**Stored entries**
##############################

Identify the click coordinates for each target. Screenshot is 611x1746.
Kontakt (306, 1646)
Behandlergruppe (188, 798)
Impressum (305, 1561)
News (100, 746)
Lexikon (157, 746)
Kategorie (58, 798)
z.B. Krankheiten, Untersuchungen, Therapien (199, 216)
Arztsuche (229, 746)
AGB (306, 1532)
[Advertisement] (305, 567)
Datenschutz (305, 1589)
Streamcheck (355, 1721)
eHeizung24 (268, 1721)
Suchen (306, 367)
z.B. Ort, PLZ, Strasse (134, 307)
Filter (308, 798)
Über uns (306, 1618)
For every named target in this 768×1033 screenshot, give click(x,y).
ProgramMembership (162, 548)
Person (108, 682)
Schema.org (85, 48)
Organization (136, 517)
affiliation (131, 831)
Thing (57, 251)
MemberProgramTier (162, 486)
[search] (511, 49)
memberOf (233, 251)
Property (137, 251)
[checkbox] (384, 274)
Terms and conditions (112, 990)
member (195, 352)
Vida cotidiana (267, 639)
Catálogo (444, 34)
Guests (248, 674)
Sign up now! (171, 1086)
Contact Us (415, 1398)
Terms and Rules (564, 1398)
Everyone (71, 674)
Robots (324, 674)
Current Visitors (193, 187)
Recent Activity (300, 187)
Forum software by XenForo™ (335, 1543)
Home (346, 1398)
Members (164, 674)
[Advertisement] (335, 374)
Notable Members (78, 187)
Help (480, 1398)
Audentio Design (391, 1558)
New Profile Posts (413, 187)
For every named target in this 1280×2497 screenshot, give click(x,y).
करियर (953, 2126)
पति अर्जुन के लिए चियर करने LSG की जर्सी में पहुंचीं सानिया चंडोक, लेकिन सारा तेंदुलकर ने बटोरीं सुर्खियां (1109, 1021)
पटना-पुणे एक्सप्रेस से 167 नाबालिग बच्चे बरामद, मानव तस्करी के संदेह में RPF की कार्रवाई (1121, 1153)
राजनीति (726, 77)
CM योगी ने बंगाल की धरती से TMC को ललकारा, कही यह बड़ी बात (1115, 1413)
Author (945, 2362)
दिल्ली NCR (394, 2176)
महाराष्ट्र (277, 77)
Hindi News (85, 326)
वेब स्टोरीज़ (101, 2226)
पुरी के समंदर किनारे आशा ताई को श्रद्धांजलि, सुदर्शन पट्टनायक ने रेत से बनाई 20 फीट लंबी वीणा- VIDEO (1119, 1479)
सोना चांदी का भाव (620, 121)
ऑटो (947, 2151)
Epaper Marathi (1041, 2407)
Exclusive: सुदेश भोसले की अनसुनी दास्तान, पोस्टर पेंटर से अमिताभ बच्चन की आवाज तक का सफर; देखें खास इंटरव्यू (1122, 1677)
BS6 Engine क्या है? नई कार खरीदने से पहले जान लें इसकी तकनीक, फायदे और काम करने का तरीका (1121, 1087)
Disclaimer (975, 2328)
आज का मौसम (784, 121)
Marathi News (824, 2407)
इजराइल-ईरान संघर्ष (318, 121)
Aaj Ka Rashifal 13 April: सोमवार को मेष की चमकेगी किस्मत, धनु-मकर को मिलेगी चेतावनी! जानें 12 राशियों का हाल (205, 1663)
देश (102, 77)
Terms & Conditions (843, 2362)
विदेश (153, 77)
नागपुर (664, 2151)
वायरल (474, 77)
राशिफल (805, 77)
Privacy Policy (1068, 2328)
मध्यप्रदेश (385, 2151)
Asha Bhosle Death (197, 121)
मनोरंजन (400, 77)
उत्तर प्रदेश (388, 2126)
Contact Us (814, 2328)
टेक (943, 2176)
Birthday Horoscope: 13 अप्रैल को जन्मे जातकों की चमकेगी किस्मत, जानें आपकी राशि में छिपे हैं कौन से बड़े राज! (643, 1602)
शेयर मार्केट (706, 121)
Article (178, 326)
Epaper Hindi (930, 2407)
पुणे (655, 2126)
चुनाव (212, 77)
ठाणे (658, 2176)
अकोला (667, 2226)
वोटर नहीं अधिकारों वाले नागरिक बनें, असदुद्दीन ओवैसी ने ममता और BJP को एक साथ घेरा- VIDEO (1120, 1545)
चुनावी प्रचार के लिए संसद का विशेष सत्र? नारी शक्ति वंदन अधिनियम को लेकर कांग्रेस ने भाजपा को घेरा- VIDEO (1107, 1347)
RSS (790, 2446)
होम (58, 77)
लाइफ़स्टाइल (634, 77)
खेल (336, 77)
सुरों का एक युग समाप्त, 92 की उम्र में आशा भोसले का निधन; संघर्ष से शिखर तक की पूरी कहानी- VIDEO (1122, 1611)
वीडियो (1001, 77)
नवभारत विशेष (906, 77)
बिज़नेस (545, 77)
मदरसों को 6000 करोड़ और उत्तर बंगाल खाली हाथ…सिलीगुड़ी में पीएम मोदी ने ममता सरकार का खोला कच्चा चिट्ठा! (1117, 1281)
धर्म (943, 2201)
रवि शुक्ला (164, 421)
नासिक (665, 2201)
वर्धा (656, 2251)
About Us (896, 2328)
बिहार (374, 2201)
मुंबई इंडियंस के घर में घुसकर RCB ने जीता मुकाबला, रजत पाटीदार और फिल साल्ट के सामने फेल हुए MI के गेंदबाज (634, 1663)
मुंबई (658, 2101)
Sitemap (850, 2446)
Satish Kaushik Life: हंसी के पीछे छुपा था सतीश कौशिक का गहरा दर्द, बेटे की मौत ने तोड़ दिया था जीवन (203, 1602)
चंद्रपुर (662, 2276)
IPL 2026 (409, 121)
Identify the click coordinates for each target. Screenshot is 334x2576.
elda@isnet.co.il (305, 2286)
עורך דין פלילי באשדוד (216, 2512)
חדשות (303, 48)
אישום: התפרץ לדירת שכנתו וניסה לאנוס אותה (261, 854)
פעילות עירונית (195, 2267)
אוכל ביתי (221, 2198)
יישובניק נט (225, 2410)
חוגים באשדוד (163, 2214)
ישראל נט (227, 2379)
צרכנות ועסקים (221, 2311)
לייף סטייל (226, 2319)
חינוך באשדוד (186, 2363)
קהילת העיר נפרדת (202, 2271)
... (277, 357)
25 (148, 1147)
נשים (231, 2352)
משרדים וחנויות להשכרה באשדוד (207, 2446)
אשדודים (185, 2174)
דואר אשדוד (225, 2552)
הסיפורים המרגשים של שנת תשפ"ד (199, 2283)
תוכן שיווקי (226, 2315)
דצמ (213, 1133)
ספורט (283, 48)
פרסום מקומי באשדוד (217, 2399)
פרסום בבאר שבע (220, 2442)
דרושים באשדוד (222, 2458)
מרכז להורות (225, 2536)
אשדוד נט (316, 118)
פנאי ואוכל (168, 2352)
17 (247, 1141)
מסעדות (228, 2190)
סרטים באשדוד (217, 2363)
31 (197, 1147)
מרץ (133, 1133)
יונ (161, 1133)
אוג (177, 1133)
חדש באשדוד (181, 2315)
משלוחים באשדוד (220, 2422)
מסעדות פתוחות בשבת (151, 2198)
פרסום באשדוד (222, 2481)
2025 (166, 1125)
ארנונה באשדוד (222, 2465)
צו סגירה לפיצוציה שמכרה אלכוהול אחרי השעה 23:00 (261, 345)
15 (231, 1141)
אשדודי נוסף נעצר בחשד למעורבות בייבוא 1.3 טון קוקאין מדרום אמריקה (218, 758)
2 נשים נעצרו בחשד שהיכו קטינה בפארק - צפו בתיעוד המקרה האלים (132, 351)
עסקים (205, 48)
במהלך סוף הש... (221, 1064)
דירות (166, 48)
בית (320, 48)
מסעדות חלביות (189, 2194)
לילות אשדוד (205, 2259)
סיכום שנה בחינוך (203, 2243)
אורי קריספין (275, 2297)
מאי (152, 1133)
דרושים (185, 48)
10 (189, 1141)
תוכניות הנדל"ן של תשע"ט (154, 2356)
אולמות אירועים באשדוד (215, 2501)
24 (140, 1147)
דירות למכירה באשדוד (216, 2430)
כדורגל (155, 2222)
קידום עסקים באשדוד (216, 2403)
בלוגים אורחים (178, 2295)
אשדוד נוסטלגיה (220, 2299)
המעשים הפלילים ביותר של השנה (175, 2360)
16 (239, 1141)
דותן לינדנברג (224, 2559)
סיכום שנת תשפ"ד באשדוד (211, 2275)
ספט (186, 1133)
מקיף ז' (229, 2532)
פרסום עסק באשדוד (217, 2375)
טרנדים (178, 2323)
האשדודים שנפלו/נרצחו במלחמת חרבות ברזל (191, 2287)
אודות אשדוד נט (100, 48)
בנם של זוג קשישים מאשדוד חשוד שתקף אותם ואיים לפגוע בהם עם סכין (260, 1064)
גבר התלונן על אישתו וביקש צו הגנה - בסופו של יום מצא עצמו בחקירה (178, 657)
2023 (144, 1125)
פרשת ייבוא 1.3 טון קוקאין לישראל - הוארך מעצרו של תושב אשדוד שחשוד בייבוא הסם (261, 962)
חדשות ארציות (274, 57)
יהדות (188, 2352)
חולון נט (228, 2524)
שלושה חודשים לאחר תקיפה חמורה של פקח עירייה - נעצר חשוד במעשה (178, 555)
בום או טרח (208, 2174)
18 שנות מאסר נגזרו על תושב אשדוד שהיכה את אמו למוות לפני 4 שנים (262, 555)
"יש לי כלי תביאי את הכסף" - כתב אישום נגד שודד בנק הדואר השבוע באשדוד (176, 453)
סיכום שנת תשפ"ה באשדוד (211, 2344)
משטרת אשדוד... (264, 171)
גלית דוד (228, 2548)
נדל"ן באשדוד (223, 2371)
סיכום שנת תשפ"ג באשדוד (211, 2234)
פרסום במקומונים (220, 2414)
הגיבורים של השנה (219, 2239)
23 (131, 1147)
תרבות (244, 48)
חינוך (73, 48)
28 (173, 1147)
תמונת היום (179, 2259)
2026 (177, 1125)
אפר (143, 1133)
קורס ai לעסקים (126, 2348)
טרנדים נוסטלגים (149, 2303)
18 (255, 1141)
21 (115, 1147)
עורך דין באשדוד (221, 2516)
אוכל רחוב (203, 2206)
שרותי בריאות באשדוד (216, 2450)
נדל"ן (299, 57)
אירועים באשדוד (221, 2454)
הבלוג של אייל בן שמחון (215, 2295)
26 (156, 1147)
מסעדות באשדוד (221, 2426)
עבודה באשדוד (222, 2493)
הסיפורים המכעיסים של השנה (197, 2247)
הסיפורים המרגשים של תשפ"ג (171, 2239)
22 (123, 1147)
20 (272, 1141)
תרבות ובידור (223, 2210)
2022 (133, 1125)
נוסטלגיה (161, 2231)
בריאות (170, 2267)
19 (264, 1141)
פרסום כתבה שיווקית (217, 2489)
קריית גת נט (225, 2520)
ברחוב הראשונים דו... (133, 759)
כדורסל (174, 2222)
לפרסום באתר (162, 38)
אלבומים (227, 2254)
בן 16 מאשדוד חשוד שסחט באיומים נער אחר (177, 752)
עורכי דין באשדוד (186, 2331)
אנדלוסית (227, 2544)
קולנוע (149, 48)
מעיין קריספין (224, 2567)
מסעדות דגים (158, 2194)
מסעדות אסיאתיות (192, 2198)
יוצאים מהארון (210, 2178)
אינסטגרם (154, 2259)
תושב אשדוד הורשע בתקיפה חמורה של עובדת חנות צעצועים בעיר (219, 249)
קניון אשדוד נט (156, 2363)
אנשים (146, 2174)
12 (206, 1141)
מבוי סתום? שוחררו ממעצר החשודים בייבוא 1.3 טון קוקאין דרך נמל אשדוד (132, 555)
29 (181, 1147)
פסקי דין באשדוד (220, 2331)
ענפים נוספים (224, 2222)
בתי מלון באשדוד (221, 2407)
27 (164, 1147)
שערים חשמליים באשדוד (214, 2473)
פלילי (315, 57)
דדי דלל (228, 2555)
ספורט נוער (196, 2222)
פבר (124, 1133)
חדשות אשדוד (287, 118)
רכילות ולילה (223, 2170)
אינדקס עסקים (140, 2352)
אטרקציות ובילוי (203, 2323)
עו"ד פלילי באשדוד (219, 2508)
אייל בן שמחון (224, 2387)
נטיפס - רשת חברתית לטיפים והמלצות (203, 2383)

##############################

**EXERCISE GOAL**
Please convert everything from the start of the records down to the line containing "Suchen (306, 367)", inclusive, into a numbered list, leaving out any blank lines.

**EXERCISE SOLUTION**
1. Identify the click coordinates for each target. Screenshot is 611x1746.
2. Kontakt (306, 1646)
3. Behandlergruppe (188, 798)
4. Impressum (305, 1561)
5. News (100, 746)
6. Lexikon (157, 746)
7. Kategorie (58, 798)
8. z.B. Krankheiten, Untersuchungen, Therapien (199, 216)
9. Arztsuche (229, 746)
10. AGB (306, 1532)
11. [Advertisement] (305, 567)
12. Datenschutz (305, 1589)
13. Streamcheck (355, 1721)
14. eHeizung24 (268, 1721)
15. Suchen (306, 367)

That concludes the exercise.